Before we get into what happens next, let's pause for a second.  That seventh inning, it was a siesmic shift in the ways of the world.  It was as if the Gods had spoken to us, and said, "You've suffered long enough, Cleveland.  It's your time now.  Enjoy it."  It was a time like no other in my life.  From here on out, we were going to get the bad bounces to fall in our favor.  The questionable call would benefit our teams, and the big free agents would dial 216 (or 440) when they've made up their mind to say, 'I choose you, Cleveland'.

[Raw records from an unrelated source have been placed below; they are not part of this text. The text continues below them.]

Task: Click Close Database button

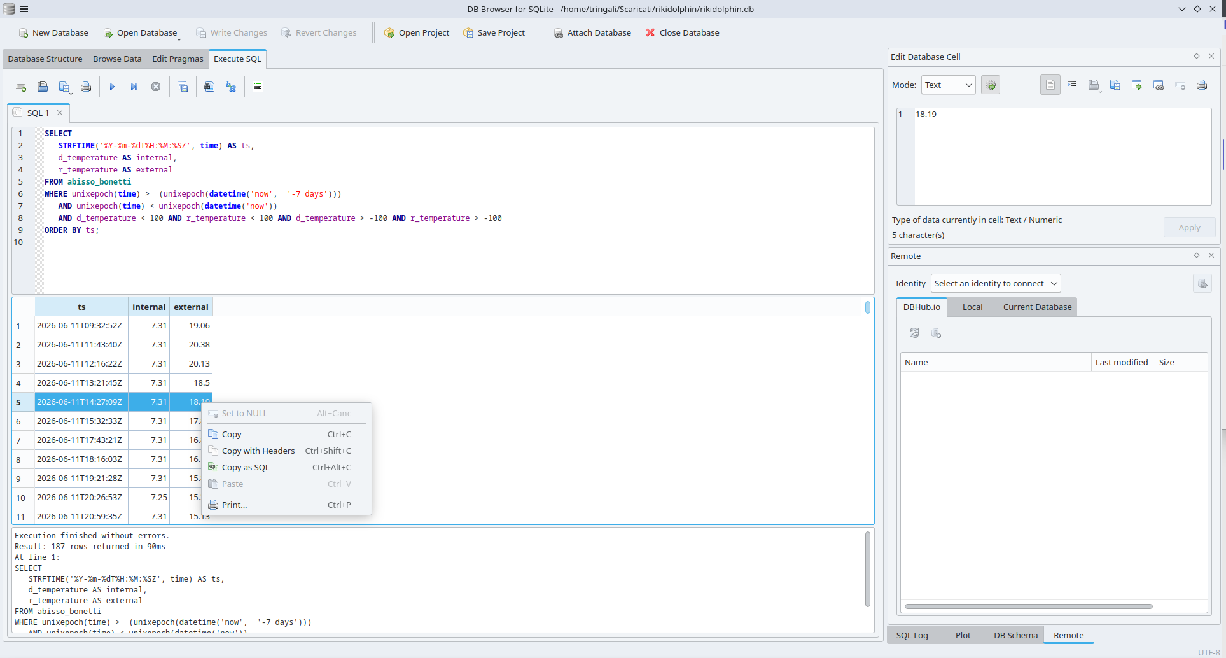Action: click(682, 33)
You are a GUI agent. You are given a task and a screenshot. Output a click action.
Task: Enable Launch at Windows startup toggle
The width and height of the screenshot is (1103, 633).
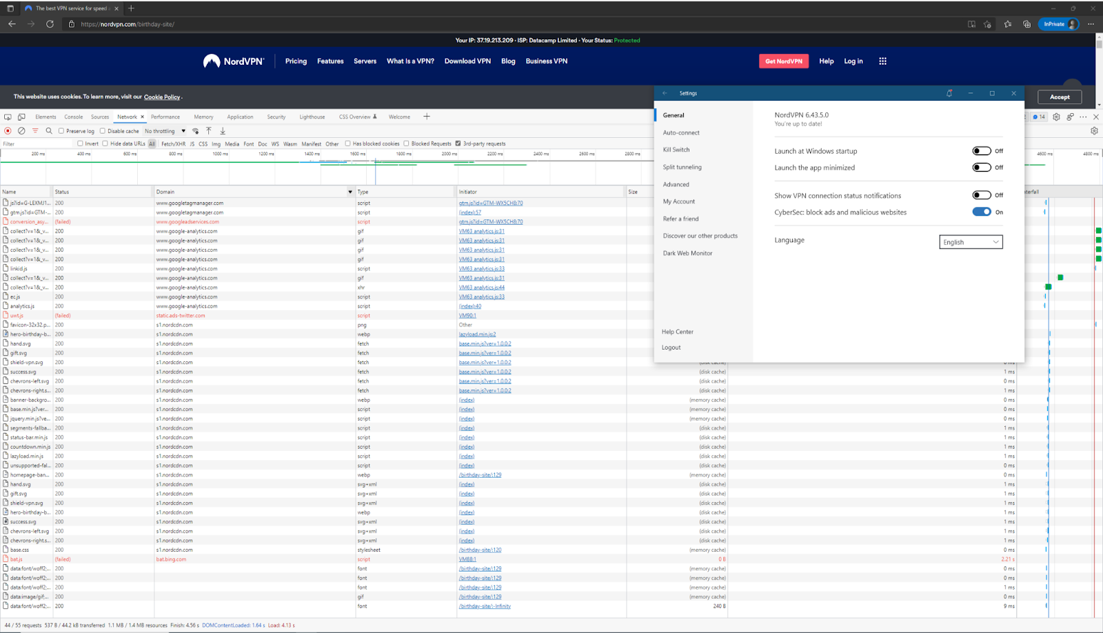982,151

No matter what, the Browns would play in (and perhaps win) their first Super Bowl after that seventh inning.  If the Cavaliers ever won an NBA title, it would be after the Indians torched Verlander for four runs in the bottom of the seventh.  Most importantly, the Indians couldn't win the 2012 World Series without doing what they did to their nemesis on the night of July 26th.  Zach McAllister would be the winning pitcher, and a guy named Jose Lopez would score the winning run on the most pivotal night in Cleveland's modern sports history.

1948-world-series-paperWe wouldn't immediately forget Red Right 88, Elway, Byner, Jordan, Mesa, or Renteria, but we could stop dwelling on them.  We would have something real for the first time since 1964 as a city, or as far back as 1948 for the baseball purist.  Everything would be right in our world as fans, and all because Joe Smith forced a groundout, then Justin Verlander made consecutive mistakes to Carlos Santana and Travis Hafner.  At Thanksgiving, we'd gather with our families and be grateful for all of the right things, but we'd be obligated to thank whatever heavenly force descended upon us the night of July 26, 2012.

In the end, the boat took on too much water.  The Indians didn't win a single game on that road trip, nor did they win too many games after that.  They would go on to win just 4 of their next 23 games, and be outscored 164-83 in those games, while falling to fourth place, behind a Kansas City team that was 16 games under .500 on July 26th.  The inning that was supposed to turn the whole thing around, to shift the course of our seemingly cursed destiny, ended up being nothing.  So much for the good baseball, and so much for looking like winners; it was all a facade.

Inning 7 of Game 99 in the year 2012; it ends up being a big moment in a forgotten game of a lost season that we hope to soon forget.  High hopes become shattered dreams; this is the story of our lives.